Con queste parole di Philip K. Dick si conclude A Scanner Darkly. Parole a cui è seguito un elenco di nomi, amici dello scrittore, di persone morte o seriamente colpite dall’abuso di droga.

Il luogo è la California, l’anno non è specificato ma è un futuro prossimo. La storia è quella di Bob Arctor, interpretato da Keanu Reeves, agente della narcotici infiltrato con la missione di scoprire informazioni riguardante i trafficanti della “Sostanza M” o Sostanza Morte (In inglese Substance D o Slow Death). Una droga talmente potente da indurre una forte dipendenza e una lenta separazione dei due emisferi celebrali, portando ad una vera e propria schizofrenia. Bob passa le sue giornate in una casa assieme ad altri tossicodipendenti. La situazione lentamente gli sfugge di mano e Bob, da infiltrato, diventerà dipendente dalla sostanza portandolo a sprofondare in un dramma sempre più oscuro toccando il fondo in un finale inquietante e tragico.

Philip K. Dick scrive uno dei romanzi più belli riguardanti il tema della tossicodipendenza usando il genere a lui caro, la fantascienza. Il film, uscito nel 2006, porta la firma del regista statunitense Richard Linklater (recentemente candidato al Premio Oscar per la Miglior Regia e Miglior Film con Boyhood) che, per l’opera, decide di usare la tecnica denominata “Interpolated Rotoscope” (già usata nel 2001 con il film Waking life). Il Rotoscope è una tecnica di animazione e consiste nel disegnare e ricolorare le immagini girate in precedenza su pellicola. La postproduzione dura più di un anno e mezzo per via della ricolorazione di ogni fotogramma con l’effetto acquerello. Il risultato che ne esce fuori è una via di mezzo tra un live action e un film d’animazione, un quadro in movimento che riesce a trasmettere una sensazione di straniamento e di surrealismo immergendo lo spettatore nel mondo dei personaggi tossicodipendenti.

Linklater rimane fedele al materiale originale di Dick, l’opera in sé non necessita infatti di grandi cambiamenti, si focalizza principalmente sulla messa in scena e l’estetica della pellicola, con un cast perfetto per i ruoli della storia.

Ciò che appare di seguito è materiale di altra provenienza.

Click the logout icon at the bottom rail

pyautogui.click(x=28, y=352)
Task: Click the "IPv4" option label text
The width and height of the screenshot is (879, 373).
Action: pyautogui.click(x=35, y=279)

Oltre a Keanu Reeves (Bob Arctor), troviamo Robert Downey jr nel ruolo di James Barries, coinquilino di Bob coinvolto nella rete del narcotraffico della sostanza M. Winona Rayder è Donna, fidanzata di Bob, che si scoprirà avere un ruolo molto più importante nella vicenda.

L’estetica del film così straniante con la tecnica del Rotoscope non poteva non essere accompagnata da una colonna sonora altrettanto straniante. Linklater si affida al compositore Graham Reynolds che compone una musica complementare alle immagini del film, dando un ritmo ai deliri dei protagonisti. La composizione passa da momenti frenetici e quasi stridenti ad altri più armonici e lenti.

Il film non perfetto, ma riesce nell’intento di mettere in scena l’opera di Dick, una storia che alterna il dramma con una comicità surreale e a volte anch’essa drammatica (vista la situazione dei personaggi), con un’estetica quasi ipnotica che trasporta lo spettatore in questo mondo futuro (o futuribile) dove la dipendenza da droghe e allucinogeni rimane l’unica via di evasione per alcune persone.

P.S. Nei nomi presenti alla fine del film, appare un certo “Phil” con un danno pancreatico permanente; quel Phil è proprio Philip k. Dick, dichiarando quindi il suo passato uso di droghe.

«In loro memoria. Questi i compagni che ho avuto, i migliori, rimarranno in me e il nemico non sarà perdonato. Il "nemico" fu il loro sbaglio nel gioco della vita. Fateli giocare ancora, in qualche altro modo e lasciate che siano felici.»